The spot_diff man page, included in the CMT Developer Tools distribution, contains complete usage information.

To explain spot_diff output, in this section we will examine a spot_diff.html file which was automatically generated after running two Spot experiments based on the code in Example 2-3. The first run was compiled with the Sun Studio 12 compiler with -xO2 optimization and the second run used -fast. The output from the run with -xO2 optimisation was recorded in the directory -O2_1, the output from the run with -fast optimisation was recorded in the directory fast_1.

Figure 3–15 Summary of Key Experiment Metrics

The Summary of Key Metrics section compares several top-level metrics for the two experiments. We see that by enabling higher compiler optimization both the runtime and number of executed instructions decrease. It is also apparent that the total number of bytes read and written to the bus are similar, but because the "-fast" experiment ran more quickly its bus bandwidth is correspondingly higher.

Figure 3–16 Summary of Top Stalls

The top causes for stalls are printed in two tables, one by percent execution time and the other in absolute seconds. Depending on the application under observation or user preference, one or the other may be more useful in identifying a performance problem. In the example used here it may be more useful to look at the top stalls printed in seconds because the two runs are doing the same work.
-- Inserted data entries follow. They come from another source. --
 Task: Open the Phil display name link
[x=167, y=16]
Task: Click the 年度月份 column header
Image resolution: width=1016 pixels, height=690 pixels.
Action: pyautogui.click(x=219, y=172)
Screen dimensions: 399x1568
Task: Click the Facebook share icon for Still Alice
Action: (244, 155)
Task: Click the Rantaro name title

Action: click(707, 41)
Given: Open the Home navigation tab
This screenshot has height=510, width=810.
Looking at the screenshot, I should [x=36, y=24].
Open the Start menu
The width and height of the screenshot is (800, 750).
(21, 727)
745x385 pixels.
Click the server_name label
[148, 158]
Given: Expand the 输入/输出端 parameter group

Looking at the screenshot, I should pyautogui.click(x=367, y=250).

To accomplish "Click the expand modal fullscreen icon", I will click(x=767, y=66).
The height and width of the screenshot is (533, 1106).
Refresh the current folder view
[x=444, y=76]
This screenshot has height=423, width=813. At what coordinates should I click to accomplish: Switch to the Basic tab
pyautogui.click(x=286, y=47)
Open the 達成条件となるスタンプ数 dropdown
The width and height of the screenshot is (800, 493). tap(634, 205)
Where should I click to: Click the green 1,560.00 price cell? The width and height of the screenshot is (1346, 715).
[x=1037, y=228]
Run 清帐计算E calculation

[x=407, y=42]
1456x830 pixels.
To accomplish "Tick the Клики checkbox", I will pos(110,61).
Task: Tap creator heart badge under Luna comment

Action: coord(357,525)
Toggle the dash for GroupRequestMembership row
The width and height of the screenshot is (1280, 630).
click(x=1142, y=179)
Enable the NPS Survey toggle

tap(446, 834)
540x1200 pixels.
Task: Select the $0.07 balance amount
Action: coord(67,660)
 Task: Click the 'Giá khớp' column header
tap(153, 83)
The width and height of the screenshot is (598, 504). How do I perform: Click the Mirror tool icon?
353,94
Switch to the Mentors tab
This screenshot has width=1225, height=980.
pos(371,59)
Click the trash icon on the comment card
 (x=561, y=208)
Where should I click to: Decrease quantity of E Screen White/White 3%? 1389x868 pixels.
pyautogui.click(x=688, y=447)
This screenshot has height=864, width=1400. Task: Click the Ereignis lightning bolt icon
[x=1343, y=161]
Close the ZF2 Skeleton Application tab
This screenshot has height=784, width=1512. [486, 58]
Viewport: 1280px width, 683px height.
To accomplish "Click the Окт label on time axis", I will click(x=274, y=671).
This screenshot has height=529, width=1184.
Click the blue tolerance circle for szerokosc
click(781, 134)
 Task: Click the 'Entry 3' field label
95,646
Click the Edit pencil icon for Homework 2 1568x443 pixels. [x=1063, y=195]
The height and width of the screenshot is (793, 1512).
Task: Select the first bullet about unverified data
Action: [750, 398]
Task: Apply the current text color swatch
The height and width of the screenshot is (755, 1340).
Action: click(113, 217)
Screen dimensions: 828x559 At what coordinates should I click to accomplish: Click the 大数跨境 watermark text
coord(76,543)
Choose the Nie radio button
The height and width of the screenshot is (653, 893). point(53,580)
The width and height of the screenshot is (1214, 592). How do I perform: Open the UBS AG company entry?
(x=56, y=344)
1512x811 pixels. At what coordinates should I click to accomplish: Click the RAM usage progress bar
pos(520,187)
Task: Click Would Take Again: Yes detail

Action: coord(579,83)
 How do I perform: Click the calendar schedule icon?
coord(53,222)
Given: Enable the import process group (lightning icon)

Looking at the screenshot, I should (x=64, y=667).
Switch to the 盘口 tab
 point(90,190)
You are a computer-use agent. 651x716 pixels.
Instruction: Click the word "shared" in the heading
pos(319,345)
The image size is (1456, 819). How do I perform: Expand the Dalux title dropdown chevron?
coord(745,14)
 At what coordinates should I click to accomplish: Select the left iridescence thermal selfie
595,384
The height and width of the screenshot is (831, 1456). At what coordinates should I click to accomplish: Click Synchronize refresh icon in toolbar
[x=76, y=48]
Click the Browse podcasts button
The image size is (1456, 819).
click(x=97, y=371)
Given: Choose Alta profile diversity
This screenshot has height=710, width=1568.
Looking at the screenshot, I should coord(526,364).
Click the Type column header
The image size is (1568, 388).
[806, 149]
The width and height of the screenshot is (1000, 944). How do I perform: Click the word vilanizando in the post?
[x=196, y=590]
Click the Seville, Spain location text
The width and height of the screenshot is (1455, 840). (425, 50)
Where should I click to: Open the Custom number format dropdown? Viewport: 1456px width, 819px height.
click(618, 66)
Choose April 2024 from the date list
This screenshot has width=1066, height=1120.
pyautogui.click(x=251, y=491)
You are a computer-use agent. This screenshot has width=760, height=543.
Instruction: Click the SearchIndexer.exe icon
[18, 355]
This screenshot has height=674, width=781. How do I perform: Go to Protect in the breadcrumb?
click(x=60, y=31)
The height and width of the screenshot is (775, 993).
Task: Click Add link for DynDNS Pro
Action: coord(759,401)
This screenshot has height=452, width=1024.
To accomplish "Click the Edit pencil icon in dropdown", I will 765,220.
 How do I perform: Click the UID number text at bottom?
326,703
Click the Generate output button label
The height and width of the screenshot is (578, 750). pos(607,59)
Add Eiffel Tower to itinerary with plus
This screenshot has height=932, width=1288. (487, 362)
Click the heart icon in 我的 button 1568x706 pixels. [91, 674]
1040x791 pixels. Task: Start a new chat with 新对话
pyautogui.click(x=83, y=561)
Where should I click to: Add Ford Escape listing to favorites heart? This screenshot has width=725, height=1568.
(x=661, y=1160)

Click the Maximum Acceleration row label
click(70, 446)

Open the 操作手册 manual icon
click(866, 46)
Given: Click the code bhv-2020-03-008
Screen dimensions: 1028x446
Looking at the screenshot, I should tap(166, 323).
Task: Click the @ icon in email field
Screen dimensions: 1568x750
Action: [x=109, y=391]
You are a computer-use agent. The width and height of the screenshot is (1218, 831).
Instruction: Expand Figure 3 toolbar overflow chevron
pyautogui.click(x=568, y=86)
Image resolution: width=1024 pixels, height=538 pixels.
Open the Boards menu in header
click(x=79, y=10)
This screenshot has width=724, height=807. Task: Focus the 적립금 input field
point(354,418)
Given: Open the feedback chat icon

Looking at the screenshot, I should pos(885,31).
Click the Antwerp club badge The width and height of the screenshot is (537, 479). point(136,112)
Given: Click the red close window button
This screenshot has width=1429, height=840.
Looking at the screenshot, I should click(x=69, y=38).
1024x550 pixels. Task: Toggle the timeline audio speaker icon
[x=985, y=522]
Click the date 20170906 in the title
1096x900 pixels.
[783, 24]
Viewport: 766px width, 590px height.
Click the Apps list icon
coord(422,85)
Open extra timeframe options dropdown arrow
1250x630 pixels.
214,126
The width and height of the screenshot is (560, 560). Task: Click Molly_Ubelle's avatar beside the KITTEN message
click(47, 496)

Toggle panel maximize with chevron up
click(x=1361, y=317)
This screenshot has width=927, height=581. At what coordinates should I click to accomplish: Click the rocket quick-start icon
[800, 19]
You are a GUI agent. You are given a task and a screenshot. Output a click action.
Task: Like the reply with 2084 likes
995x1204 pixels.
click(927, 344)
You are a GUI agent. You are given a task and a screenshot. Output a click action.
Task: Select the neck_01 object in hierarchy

The table shows that the optimizations enabled by -fast significantly reduce the cache related stalls but have little effect on the Data TLB stall time. We also see that Floating Point Use stalls were nearly eliminated in the -fast run. By clicking on the column heading hyperlinks to go to the individual SPOT experiments’ profiles it can be learned that:

Prefetch instructions are responsible for reducing the cache stalls
Better code scheduling eliminated back-to-back floating point operations which reduced the Floating Point Use stalls

Figure 3–17 Bit Instruction Counts Report

The binary was compiled with -xbinopt=prepare, so SPOT was able to gather instruction count data. The difference in instruction count between the binary compiled at -xO2 and at -fast is mostly due to unrolling (and to a much lesser extent, inlining) done by the compiler at -fast which greatly reduces the amount of branches and loop-related calculations. The prefetch instructions that appear only with -fast optimization also appear in this table, and are largely responsible for the better cache performance in the -fast experiment. Only instructions that show both high variance between experiments and a high total count are printed in this table. For example, both experiments have a large number of floating point loads which are not listed in this table because the counts were largely the same in the two experiments. Detailed Bit data can be seen by clicking down into the individual Spot experiments.

Figure 3–18 Flags Report

Here we see that the only difference in the compiler flags between the two experiments is the optimization level, as expected.

Figure 3–19 Trap Rate Report

While the total number of Data TLB traps in the two experiments are roughly the same, the trap rate, as reported, is higher in the -fast experiment because it runs in less time. All other trap rates (which can be seen in the hyperlinked Spot reports) were too low to report in this example.

Figure 3–20 Time Spent in Top Functions

As in the section showing top Stall Data, these tables are presented in both percent time and in seconds of execution time. In either table it is apparent that the functions cache_miss(), fp_routine() and tlb_miss() are inlined when compiling at -fast but not at -xO2.